* Requirement *
Output each of the following lines again without any changes.

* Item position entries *

┌──

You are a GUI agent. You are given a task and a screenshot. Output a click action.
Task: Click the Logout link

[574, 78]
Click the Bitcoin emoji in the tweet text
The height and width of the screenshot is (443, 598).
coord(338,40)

└──

* Full solution *
You are a GUI agent. You are given a task and a screenshot. Output a click action.
Task: Click the Logout link

[574, 78]
Click the Bitcoin emoji in the tweet text
The height and width of the screenshot is (443, 598).
coord(338,40)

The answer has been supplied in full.